American technology company

Enphase Energy, Inc. is an American energy technology company headquartered in Fremont, California, that develops and manufactures solar micro-inverters, battery energy storage, and EV charging stations primarily for residential customers. Enphase was established in 2006 and is the first company to successfully commercialize solar micro-inverters, which convert the direct current (DC) power generated by solar panels into grid-compatible alternating current (AC) for use or export. The company has shipped more than 48 million microinverters to 2.5 million solar systems in more than 140 countries.

== History ==
Most solar photovoltaic systems use a central inverter, where the panels are connected together in a series creating a string, which delivers all the direct current (DC) power produced into the inverter for conversion into grid-compatible alternating current (AC). The major drawback to this approach is that, unless DC power optimizers are used, the entire string's output is limited by the output of the lowest-performing panel. Solar micro-inverters address this problem by converting the DC into AC in a small inverter placed behind each individual solar panel.

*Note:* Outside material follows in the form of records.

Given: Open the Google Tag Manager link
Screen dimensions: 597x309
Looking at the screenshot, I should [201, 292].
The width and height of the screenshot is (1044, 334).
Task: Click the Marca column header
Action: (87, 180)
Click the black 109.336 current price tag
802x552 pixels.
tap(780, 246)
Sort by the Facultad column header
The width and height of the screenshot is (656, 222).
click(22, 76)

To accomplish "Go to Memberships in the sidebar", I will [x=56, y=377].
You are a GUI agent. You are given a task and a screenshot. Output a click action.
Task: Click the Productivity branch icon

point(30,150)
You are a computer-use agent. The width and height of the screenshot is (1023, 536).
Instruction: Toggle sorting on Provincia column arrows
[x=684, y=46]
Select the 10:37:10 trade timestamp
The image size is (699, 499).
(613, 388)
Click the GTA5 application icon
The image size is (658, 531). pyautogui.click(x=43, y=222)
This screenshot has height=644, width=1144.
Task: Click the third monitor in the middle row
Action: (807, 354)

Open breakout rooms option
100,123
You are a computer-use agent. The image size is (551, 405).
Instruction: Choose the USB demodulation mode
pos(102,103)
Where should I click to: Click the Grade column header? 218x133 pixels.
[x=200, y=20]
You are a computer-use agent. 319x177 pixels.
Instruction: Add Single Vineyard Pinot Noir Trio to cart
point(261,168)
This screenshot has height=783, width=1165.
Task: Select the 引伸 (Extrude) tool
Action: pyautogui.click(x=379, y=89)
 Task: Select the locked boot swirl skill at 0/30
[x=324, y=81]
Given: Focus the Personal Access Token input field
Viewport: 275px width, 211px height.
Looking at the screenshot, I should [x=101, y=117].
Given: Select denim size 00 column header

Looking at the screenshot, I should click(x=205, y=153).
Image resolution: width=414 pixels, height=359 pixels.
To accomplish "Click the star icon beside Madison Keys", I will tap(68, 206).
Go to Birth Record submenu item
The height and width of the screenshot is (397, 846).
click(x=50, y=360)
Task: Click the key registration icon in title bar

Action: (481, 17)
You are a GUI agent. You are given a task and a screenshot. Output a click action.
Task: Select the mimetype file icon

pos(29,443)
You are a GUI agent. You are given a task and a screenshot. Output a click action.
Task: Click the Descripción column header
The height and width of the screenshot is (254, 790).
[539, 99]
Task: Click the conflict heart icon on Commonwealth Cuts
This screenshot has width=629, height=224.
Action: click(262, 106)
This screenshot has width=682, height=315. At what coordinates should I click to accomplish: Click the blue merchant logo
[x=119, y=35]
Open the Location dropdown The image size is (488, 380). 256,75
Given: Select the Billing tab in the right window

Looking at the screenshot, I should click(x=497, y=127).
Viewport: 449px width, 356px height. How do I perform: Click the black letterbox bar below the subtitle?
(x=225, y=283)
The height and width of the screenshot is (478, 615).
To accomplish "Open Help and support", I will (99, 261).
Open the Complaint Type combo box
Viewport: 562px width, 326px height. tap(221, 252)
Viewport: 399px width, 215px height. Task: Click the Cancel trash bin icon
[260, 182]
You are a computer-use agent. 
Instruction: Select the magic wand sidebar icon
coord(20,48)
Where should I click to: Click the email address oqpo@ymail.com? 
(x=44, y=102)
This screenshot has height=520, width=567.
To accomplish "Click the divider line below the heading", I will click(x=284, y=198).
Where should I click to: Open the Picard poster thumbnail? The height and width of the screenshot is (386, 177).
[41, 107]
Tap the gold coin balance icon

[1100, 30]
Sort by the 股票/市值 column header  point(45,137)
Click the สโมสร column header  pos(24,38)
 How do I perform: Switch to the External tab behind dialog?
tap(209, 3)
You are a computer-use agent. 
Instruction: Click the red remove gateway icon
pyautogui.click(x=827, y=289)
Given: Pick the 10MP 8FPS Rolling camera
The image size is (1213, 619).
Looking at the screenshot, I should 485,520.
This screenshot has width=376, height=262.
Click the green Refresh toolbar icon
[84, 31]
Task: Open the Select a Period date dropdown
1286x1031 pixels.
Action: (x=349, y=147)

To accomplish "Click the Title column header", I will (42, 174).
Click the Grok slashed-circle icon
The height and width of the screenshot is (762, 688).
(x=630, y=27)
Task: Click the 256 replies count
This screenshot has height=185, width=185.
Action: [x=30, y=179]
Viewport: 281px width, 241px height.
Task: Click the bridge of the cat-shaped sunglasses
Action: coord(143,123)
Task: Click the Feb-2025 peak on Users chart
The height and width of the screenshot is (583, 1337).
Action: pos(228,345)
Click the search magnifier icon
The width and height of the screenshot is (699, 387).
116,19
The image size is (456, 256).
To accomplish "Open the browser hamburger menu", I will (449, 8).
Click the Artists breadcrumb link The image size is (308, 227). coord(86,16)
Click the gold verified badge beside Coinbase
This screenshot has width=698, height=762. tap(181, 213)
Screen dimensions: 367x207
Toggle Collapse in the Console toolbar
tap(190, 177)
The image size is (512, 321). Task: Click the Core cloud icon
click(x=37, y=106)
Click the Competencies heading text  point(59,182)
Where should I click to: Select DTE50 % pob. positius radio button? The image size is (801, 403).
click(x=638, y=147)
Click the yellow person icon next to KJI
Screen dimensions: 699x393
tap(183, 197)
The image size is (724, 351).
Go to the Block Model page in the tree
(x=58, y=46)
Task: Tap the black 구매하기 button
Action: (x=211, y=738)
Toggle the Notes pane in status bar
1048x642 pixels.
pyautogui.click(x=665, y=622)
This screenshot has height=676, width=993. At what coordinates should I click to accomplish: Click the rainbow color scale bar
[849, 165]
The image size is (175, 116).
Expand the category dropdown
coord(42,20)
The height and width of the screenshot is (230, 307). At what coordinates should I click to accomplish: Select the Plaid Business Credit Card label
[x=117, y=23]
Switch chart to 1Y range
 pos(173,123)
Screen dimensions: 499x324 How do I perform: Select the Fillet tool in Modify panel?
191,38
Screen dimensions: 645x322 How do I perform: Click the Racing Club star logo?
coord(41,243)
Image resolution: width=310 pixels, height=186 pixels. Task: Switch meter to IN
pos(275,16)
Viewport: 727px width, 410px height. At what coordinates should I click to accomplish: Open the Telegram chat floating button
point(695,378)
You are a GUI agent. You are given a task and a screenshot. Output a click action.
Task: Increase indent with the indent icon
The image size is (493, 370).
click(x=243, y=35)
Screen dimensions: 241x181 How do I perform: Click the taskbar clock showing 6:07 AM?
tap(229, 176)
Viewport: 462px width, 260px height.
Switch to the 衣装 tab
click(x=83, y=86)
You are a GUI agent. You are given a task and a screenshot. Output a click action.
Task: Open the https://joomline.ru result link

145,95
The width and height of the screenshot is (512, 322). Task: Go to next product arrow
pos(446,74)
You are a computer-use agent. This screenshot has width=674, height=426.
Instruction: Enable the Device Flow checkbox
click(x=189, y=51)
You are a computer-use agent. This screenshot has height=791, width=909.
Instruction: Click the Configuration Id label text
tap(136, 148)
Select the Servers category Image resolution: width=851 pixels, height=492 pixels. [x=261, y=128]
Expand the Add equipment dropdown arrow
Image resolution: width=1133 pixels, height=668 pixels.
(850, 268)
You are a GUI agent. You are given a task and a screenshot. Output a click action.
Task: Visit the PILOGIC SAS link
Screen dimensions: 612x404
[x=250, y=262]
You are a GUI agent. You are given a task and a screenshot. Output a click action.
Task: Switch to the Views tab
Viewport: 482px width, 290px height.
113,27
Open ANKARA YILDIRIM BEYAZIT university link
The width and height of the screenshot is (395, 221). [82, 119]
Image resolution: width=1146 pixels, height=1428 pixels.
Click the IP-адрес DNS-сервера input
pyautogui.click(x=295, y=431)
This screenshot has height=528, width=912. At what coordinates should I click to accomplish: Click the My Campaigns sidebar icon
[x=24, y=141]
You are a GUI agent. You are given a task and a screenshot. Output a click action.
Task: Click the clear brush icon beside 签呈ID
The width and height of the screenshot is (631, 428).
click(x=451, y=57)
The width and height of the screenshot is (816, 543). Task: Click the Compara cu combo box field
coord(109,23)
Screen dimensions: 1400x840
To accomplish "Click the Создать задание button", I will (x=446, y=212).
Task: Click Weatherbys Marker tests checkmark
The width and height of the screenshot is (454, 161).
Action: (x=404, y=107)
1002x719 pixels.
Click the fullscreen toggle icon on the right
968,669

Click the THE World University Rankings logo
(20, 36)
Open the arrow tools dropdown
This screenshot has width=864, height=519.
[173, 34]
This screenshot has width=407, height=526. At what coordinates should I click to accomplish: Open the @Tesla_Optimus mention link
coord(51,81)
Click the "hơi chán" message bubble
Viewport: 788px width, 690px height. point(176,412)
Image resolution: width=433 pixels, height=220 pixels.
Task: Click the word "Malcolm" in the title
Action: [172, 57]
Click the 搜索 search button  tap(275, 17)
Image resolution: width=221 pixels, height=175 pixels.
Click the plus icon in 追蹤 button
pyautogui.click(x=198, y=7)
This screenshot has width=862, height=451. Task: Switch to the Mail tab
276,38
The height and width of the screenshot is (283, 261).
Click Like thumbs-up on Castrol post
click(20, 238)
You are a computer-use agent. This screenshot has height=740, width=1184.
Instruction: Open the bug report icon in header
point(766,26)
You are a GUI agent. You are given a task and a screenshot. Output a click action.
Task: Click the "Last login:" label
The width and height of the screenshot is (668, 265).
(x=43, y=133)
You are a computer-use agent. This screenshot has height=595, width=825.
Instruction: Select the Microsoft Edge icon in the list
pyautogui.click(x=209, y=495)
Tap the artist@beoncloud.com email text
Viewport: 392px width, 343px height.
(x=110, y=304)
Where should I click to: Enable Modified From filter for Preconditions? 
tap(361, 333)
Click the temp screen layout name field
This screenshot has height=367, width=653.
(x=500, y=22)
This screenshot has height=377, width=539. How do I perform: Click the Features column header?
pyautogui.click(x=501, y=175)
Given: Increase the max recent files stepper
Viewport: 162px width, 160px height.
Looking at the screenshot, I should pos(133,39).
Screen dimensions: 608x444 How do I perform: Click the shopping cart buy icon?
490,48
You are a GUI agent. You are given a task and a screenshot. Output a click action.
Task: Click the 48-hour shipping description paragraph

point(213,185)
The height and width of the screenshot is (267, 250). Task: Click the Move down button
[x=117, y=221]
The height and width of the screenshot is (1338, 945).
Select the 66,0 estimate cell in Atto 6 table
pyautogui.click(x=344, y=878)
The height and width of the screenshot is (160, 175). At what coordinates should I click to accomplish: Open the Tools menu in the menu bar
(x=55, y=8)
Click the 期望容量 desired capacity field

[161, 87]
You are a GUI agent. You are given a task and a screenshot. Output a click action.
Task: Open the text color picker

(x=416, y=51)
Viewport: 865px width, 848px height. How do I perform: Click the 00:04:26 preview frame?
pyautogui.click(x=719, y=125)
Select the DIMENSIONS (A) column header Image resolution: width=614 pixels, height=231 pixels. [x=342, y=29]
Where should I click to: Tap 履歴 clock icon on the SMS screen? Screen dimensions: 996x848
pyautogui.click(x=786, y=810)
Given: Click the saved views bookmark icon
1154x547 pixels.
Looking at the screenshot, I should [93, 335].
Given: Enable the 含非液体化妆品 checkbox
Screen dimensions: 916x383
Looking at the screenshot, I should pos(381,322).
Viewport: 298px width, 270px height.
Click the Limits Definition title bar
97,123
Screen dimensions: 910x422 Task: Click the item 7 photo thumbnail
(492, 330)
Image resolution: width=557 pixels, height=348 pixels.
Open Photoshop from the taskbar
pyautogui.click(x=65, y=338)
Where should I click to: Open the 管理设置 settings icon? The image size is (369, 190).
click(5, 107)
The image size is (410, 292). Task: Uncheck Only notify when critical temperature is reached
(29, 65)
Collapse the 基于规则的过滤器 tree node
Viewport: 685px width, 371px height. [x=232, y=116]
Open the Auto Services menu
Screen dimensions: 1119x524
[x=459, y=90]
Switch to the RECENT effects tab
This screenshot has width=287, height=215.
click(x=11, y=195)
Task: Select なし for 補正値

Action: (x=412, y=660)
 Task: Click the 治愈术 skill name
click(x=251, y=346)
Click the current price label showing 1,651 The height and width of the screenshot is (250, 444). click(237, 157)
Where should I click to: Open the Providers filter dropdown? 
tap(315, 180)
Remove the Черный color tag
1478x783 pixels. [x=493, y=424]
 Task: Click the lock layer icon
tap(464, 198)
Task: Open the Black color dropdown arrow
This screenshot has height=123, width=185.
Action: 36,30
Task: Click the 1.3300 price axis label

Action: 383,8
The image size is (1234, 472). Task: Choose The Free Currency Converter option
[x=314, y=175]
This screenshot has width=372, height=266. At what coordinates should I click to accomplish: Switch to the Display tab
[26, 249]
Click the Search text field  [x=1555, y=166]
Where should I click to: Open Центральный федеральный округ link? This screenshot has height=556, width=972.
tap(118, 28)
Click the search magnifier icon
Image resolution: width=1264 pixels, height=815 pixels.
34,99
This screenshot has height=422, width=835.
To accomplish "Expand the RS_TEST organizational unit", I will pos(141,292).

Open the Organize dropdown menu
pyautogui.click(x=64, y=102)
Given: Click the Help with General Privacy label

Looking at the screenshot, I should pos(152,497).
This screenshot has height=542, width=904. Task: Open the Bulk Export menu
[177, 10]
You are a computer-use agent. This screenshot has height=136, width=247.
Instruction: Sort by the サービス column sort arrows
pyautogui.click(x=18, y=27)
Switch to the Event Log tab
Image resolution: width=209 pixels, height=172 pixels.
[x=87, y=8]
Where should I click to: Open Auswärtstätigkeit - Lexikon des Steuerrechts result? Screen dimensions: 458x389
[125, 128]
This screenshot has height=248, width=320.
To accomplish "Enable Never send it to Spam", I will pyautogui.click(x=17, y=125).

Enphase founder Martin Fornage discovered this issue when he saw the low performance of the central inverter for the solar array on his ranch. Fornage was looking for a new opportunity after the 2001 Telecoms crash and brought an idea to build micro-inverters to his former Cerent Corporation colleague, Raghu Belur, and they formed PVI Solutions. The two hired Paul Nahi to be CEO at the end of 2006 and the trio formed Enphase Energy, Inc. in early 2007. Enphase raised $6 million in private equity, and in 2008, released its first microinverter, the M175. Their second generation product, 2009's M190, had sales of about 400,000 units in 2009 and early 2010. Enphase grew to 13% marketshare for residential systems by mid-2010.

Enphase went public in March 2012 and began trading on the Nasdaq with the stock symbol ENPH.

In October 2014, Enphase announced it would enter the battery home energy storage market. The first batteries were installed in Australia and New Zealand in mid-2016, but the launch of any Enphase battery system in the North American market was delayed until July 2020. When released in the North American market, the battery system was part of the Ensemble energy management system, and substantially different to the first generation on-grid only battery previously released.

Enphase experienced leadership changes in September 2017 when the president and CEO, Paul Nahi, announced his resignation from the company. Badri Kothandaraman was appointed the company's new president and CEO. Kothandaraman was previously the company's chief operating officer.

As of 2020, Enphase had about a 48% market share for residential installations in the US, which represents 72% of the entire world micro-inverter market. In the global market for inverters for all customers (residential, commercial and industrial), microinverters have a 1.7% share of the inverter market.

In 2021, Enphase completed a series of acquisitions that focused on software-as-a-service and home electrification: Sofdesk's Solargraf, a software platform offering digital tools and services to support the sales process for solar installers; the Solar Design Services business of DIN Engineering Services, a software service provider for solar proposal drawings and permit plan sets; 365 Pronto, a software platform that connects solar installers with operations and maintenance providers; and ClipperCreek, a company that offers electric vehicle (EV) charging solutions for residential and commercial customers in the U.S.

Also in 2021, the company launched its eighth-generation microinverter technology, the IQ8 series, to customers in North America. As of 2022, Enphase has shipped more than 48 million microinverters and deployed more than two million Enphase-based systems in more than 140 countries.

In 2022, Enphase completed the acquisition of SolarLeadFactory LLC, a company that provides leads to solar installers.